Most greenhouse horticultural companies looking to cut CO2 emissions with Ocap agree with the variable price system. In this system, the price of biogenic CO2 is linked to a rate under the SDE++ subsidy scheme. It is assumed that the price may vary within a throughput range of around 10 euros per ton.
By making a commitment, Ocap’s CO2 supplier has the clarity to develop a business plan for CO2 capture in waste management facilities. According to Dennis Medema from Glastuinbouw Nederland, Ocap is going to invest in several projects with an SDE++ subsidy. “If this continues, greenhouse growers will have confidence in their CO2 supply for at least fifteen years,” says Veg & veg’s Medema.
This is probably good news for many gardeners. During a recent webinar on CO2 supply, almost all eighty participants indicated that CO2 is “crucial or very important” to business operations. Even if the price rises, most of them still want to get CO2 from Ocap. As a last resort, if there is no subsidy at all, Ocap estimates that CO2 emissions could cost a maximum of 100 euros per tonne.

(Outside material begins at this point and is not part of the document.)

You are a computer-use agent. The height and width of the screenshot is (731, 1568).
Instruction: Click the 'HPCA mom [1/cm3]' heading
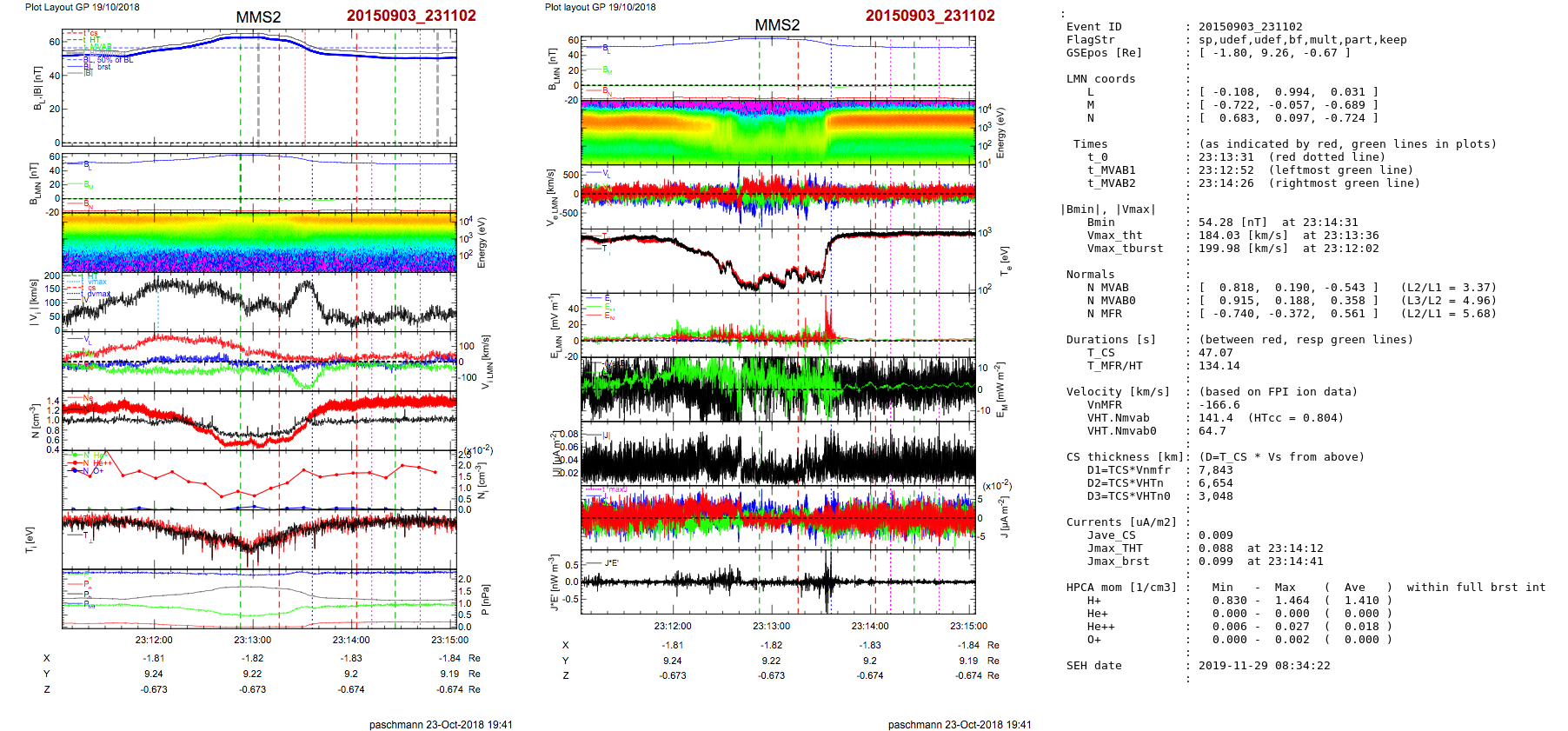pyautogui.click(x=1121, y=588)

By the way, it should be noted that the price that greenhouse growers now pay to Ocap for CO2 is not completely fixed. Ocap charges an additional fee to cover electricity costs. Fruits and vegetables indicate that this is a fairly variable amount.
Figures from Wageningen Economic Research show how much external CO2 would be needed if the sector were to be completely emission-free by 2040. “If we take into account that by that time CO2 will be processed more efficiently, the need will be about 2.5 million tons,” the research institute says. “Energy companies producing waste collectively emit 8 million tonnes, of which 66 percent is biogenic CO2 emissions.”